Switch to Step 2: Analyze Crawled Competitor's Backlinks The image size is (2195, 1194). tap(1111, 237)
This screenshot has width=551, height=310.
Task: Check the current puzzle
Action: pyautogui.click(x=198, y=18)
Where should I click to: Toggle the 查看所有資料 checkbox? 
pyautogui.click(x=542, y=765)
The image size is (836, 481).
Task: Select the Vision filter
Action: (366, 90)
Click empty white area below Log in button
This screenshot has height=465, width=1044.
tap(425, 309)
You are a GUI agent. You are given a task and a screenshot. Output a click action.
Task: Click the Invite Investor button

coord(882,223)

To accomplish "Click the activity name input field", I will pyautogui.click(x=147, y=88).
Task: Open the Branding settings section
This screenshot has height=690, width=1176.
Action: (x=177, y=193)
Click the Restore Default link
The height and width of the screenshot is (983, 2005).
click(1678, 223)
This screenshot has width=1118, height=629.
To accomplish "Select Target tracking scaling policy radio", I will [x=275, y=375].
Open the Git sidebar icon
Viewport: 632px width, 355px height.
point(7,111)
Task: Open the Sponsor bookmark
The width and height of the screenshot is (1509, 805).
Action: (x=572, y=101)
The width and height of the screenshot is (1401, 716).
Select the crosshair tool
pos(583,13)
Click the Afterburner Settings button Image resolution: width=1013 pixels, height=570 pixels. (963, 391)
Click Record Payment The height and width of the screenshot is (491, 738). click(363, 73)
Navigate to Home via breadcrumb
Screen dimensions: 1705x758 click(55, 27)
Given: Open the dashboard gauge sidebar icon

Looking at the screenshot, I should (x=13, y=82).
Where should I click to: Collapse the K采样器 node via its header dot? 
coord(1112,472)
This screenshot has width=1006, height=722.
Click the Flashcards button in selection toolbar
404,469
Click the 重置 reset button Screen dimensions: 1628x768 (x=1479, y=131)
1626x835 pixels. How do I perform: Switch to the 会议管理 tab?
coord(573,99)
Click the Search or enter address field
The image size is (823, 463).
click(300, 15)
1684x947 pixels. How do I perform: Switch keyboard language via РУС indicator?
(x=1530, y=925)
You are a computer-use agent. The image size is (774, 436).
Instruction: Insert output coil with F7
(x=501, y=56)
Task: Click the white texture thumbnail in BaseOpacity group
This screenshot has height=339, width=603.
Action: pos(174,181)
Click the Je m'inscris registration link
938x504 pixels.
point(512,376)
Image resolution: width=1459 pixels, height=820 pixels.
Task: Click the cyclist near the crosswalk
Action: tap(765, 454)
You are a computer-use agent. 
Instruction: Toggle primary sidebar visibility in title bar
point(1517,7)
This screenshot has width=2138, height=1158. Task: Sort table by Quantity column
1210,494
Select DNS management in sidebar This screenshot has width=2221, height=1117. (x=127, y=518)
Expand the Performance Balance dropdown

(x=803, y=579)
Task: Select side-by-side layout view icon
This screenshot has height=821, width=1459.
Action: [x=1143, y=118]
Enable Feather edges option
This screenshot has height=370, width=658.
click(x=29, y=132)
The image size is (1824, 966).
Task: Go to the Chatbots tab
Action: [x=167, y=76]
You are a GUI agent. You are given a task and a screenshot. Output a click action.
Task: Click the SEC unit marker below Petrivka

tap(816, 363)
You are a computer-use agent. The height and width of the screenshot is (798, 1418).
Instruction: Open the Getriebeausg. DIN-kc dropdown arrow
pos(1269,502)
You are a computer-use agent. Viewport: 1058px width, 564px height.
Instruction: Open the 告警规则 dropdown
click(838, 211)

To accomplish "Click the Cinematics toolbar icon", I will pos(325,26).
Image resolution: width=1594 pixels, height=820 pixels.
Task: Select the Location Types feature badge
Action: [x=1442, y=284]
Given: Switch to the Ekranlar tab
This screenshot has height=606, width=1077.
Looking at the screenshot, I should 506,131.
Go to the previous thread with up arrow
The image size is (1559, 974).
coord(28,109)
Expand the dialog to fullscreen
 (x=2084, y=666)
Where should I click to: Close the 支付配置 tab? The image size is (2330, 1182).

## Your instructions
Check the entries above for the word "agent" and copy every line where it turns up.

## Result below
You are a GUI agent. You are given a task and a screenshot. Output a click action.
You are a computer-use agent. The image size is (774, 436).
You are a computer-use agent. 
You are a GUI agent. You are given a task and a screenshot. Output a click action.
You are a computer-use agent. The height and width of the screenshot is (798, 1418).
You are a computer-use agent. Viewport: 1058px width, 564px height.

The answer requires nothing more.